Once upon a time…I had dreams for my life. The plan was to graduate high school, go to college, meet the man of my dreams who would be my best friend forever, move to Orlando FL, have 2 kids, and work at Disney World the rest of my life.  And I'm sure that makes most of you laugh…but my life revolved around Disney World (and Donald Duck) and the annual family vacation there every year.  I have the pictures, scrapbooks, and souvenirs to prove it.  I even know several guys who are as obsessed with Disney as I was who I could have married. 

I went to church, so my idea of serving in other countries as a missionary would have been working at Epcot in World Showcase.  11 countries in just a matter of minutes.  My life revolved around Disney World and the next time I'd go back so it only made sense I would live there and make a career, and I could serve God on the side.  I would witness to someone standing in line while waiting to get on Space Mountain or something.

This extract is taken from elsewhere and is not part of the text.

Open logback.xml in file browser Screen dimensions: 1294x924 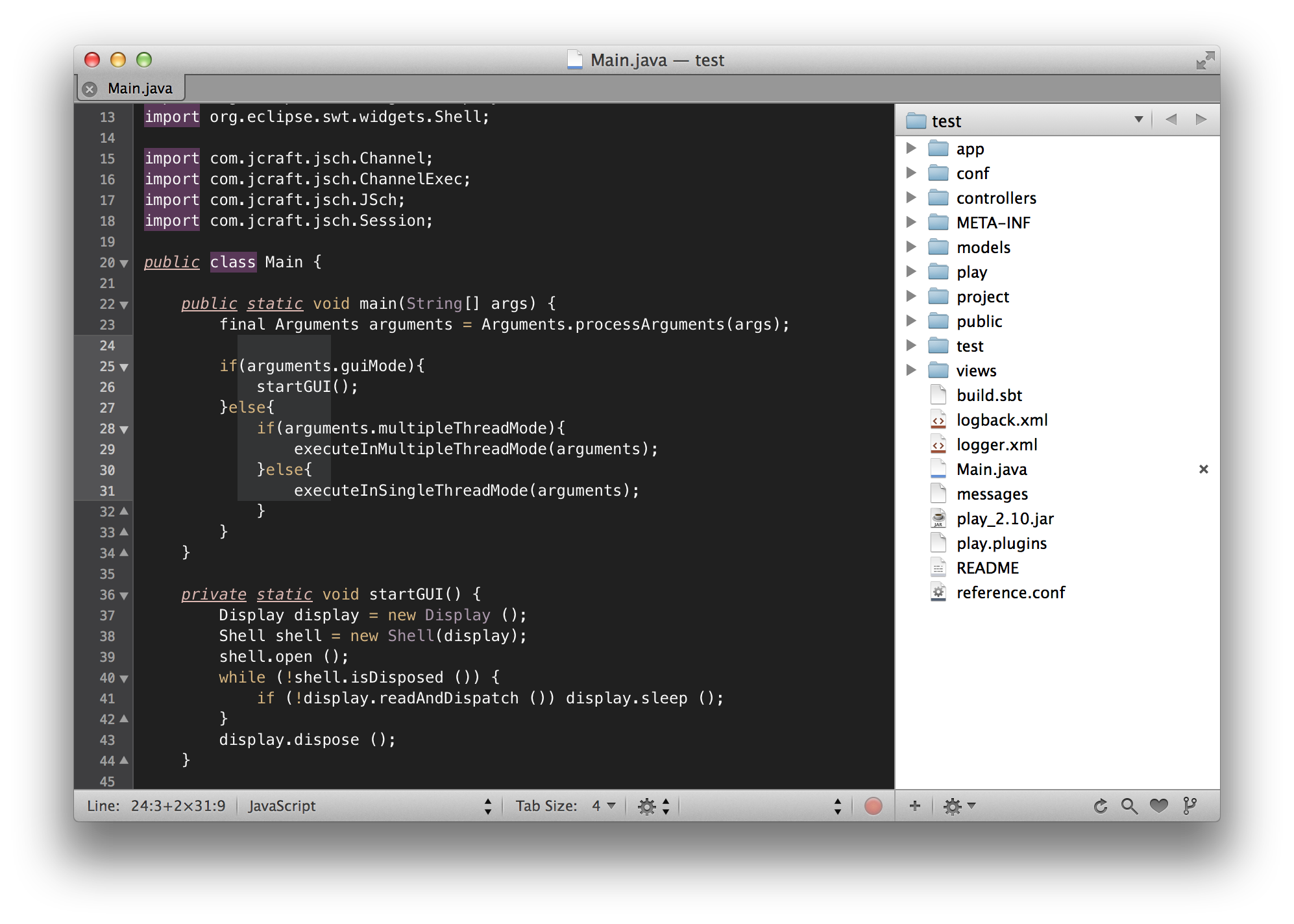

I graduated high school, went to college…but no prince charming in the picture.  I had tuned God out whenever I felt Him dealing with my and "other gods" I had allowed in my life.  At the time I was in denial, but reality looking back…I didn't want to face what I knew was the truth.  Then 2 days before my 24 birthday I was headed to a friends house after shopping at the mall.  I was under a great deal of conviction and kept fighting God over this issue.  There was a car in front of my on the interstate with an extremely low back tire.  I didn't talk to strangers, but decided as long as there wasn't a man in the car I would try and get them to pull over.  So the car pulls over, I got out and ran up to the car and told them about their tire.  I got back in my car still fighting God.  I put my seat belt on and that is all I remember….

The next thing I remember is a man's arm reaching in my car, taking my seat belt off, helping me out of the car and sitting me up on the grass.  A bunch of people were running at me and yelling, "move her away from the car it is smoking!!!"  I had driven 1.3 miles down I-26 unconscious.  Later I was told that all the witnesses that called 911 had requested a body bag be brought.  I never went back and looked at the car.  There are pictures different witnesses took. I haven't been to Disney since 3 months before my wreck.  You see my other god….Disney and the dream I had for my life.  That night, laying in the Emergency Room I surrendered my dreams, goal and my life over to God.  Told Him I was completely sold out to Him and His plans.  The storage building full of Donald Ducks is now gone.

So now my Once upon a time….is more than I could ever have dreamed for myself.  I am serving God daily whether I am at work, feeding the homeless, or just sitting listening to a lonely patient that has no family, and preparing to travel the world proclaiming the love of Christ.  My dreams are no longer my dreams but God's dreams for me.  So here I am….preparing to leave for The World Race.  And the ironic thing (but not really ironic as much as God's sense of humor coming out) The World Race is 11 countries….World Showcase in Disney is also 11 countries.

So as for my happily ever after….I can't think of anything better than living daily for Christ and being His hands and feet, loving people the world sees as unlovable.